Trata-se de um romance que o escritor optou por deixar inédito e que agora será conhecido. Zeferino Coelho explicou porquê, contando a história: “Ele escreveu-o no princípio dos anos 1950, o livro foi entregue à editora nessa altura e, depois, a editora não disse nada e, aparentemente, o próprio Saramago se esqueceu do livro – nunca mais ouviu falar dele e esqueceu-se. Até que, nos anos 1980, recebeu uma carta do editor, dizendo que tinha lá o livro, que o publicaria se ele quisesse e ele não quis. Foi lá buscar o livro e devolveram-lho. E é essa cópia que eu tenho agora, uma fotocópia dessa cópia”.

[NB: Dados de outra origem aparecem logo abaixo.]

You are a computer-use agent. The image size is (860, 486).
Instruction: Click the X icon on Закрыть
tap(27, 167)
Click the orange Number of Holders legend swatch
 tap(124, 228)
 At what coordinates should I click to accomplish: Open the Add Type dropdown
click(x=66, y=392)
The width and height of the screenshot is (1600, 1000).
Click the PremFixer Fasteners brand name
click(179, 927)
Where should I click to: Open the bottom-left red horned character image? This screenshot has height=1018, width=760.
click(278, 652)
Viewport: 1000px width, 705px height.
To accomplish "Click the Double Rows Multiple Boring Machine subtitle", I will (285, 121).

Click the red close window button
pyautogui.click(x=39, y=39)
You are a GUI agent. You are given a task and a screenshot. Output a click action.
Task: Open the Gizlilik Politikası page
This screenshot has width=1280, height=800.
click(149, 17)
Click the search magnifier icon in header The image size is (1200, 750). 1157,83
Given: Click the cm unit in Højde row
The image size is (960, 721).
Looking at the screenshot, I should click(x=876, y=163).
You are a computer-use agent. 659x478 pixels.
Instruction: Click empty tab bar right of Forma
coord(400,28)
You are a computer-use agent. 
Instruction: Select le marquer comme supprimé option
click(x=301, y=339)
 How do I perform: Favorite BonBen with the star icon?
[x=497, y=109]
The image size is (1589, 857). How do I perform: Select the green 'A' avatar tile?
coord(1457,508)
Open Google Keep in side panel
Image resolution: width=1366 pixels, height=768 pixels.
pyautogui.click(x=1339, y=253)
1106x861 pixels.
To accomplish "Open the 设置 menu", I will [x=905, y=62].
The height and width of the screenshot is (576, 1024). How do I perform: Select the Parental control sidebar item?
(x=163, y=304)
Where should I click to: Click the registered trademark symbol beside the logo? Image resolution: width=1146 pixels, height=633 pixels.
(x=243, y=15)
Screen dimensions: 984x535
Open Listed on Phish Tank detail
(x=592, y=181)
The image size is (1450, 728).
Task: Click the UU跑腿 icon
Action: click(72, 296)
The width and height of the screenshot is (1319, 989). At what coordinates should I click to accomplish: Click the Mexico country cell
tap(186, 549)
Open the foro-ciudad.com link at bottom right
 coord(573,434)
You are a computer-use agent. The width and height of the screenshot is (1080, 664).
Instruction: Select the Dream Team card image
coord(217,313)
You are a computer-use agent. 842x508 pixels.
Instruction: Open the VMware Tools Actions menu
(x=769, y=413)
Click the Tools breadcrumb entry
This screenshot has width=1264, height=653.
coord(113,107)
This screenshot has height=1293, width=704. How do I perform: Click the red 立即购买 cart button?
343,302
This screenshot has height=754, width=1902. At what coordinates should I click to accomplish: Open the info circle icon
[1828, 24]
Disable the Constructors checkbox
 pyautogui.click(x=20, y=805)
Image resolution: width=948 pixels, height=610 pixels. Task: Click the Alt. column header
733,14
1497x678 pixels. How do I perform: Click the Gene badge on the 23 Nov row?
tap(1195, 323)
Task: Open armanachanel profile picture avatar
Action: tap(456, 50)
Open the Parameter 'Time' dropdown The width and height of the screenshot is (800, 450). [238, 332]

Na altura – prosseguiu -, “ele disse que não, não tencionava publicar o livro, em vida não queria publicá-lo, mas depois acrescentou que se quisessem publicá-lo depois da morte, sobre isso não se pronunciava, que as pessoas que têm de tratar disso fizessem como entendessem”.

“E à Pilar pareceu que sim, que era publicável, e a mim também me parece que o livro é perfeitamente publicável… e faz falta, para que nós saibamos o que é que o Saramago andava a fazer nos anos 1940 e 1950”, sublinhou.